An Academic Tourist's Perspective
It’s taking me a while to process my thoughts on the first annual T.S. Eliot Summer School. The nine-day event was jam-packed with information and events. I came away with a spiral notebook completely filled with thoughts and ideas that will have to be sorted out later. In some cases, “later” could mean years. For the time being, all I can do is try to sum up the overall experience in an effort to encourage others to attend the second annual T.S. Eliot Summer School, which is already being planned.
On Saturday, June 27, Ronald Schuchard opened this year’s program by calling for a reevaluation of T.S. Eliot from a 21st century perspective that humanizes the poet and emphasizes the magic of his poetry. Co-director Warwick Gould added that the summer school was an attempt to make the notoriously enigmatic poet more accessible to curious students and casual enthusiasts as well as academics. Nobel Prize winner Seamus Heaney concentrated on the magic of poetry -- he spoke about the “auditory imagination,” drawing connections between poetry and prayer (both, he said, are vows that we make), and referred to Eliot as modern poetry’s subconscious mind.

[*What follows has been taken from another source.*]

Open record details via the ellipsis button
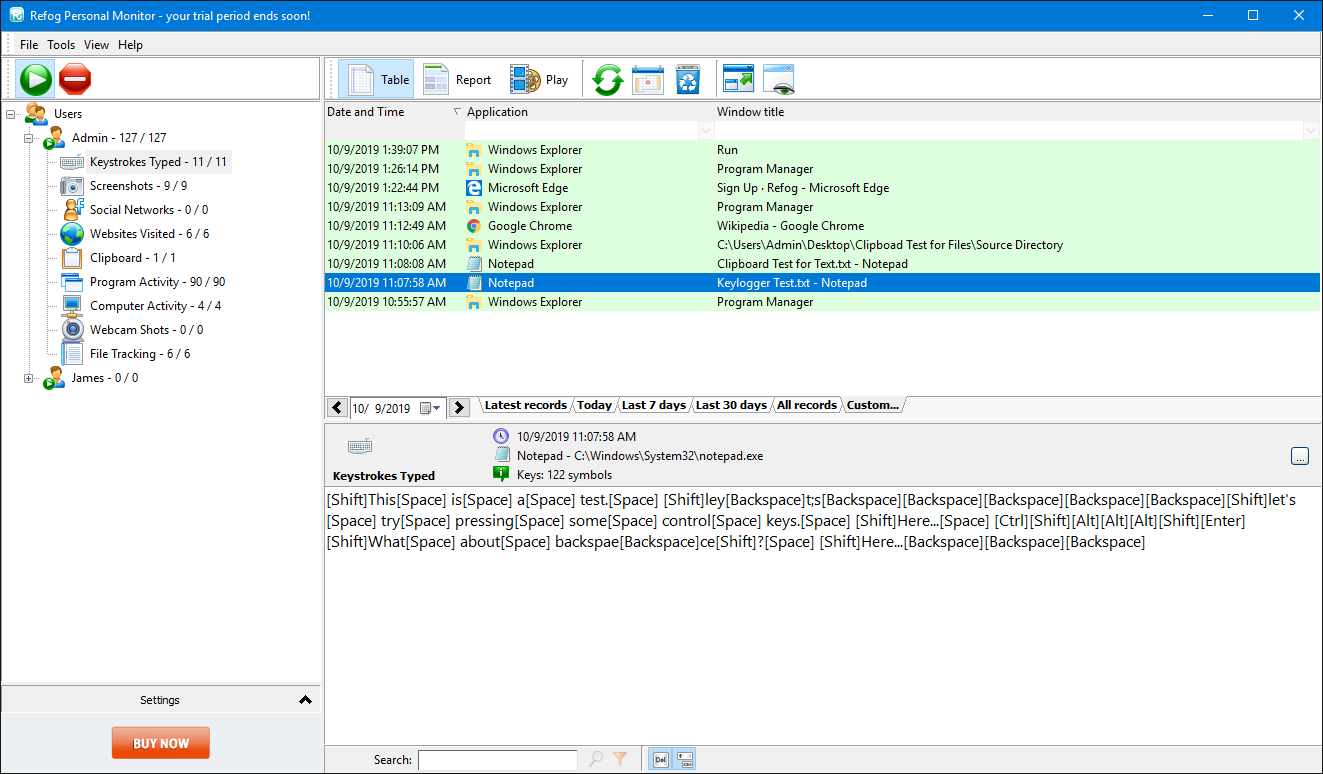pyautogui.click(x=1300, y=455)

In these introductions, it was hard not to hear the voice of Eliot coming through. In a 1930 essay on Dante he wrote, “It is better to be spurred to acquire scholarship because you enjoy the poetry, than to suppose that you enjoy the poetry because you have acquired the scholarship.” In that same essay he asserted, “Genuine poetry can communicate before it is understood.”
Eliot the Poet
Scottish poet Robert Crawford reinforced this point a few days later, in a revelatory lecture on Eliot’s poem "Marina," illustrating that the “subterrean music” of poetry is inseparable from the poem’s meaning. "Marina," he said, is (at least in part) a poem about Eliot’s longing for a child of his own. Accordingly, the music expresses “atunement with the rhythms of creation.” Paul Muldoon, current poetry editor for The New Yorker magazine and 1994 winner of the prestigious T.S. Eliot Poetry Prize, supported the dialogue about the music of poetry by confessing that his own early (unpublished) poetry was a series of imitations of cadences in "The Hollow Men" – proof that he absorbed the rhythm before he found the words.

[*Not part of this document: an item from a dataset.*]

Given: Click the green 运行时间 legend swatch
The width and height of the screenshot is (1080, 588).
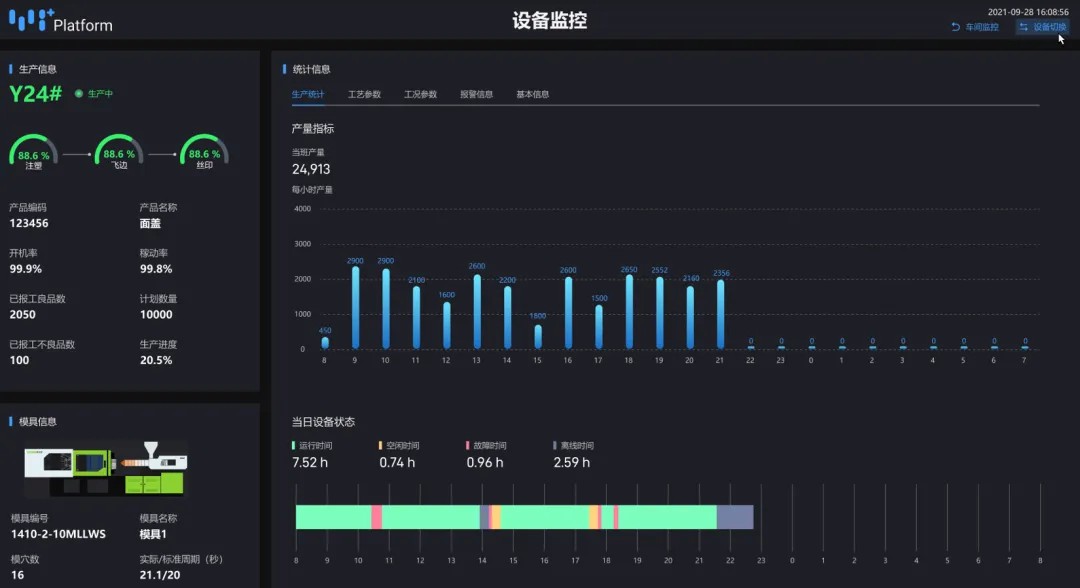Looking at the screenshot, I should click(x=294, y=445).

Over the course of the week, there were many discussions about Eliot’s attempts to move “beyond words.” Eliot admitted that Four Quartets had been inspired by Beethoven’s String Quartet No. 15 in A Minor, and biographer Lyndall Gordon noted that Beethoven was nearly deaf when he composed that quartet. Just as this string quartet was the musician’s attempt to move beyond music, she said, Four Quartets was Eliot’s attempt to move beyond words. Eliot himself said (in the 1942 lecture "The Music of Poetry") that the poet is always "occupied with frontiers of consciousness beyond which words fail, though meanings still exist."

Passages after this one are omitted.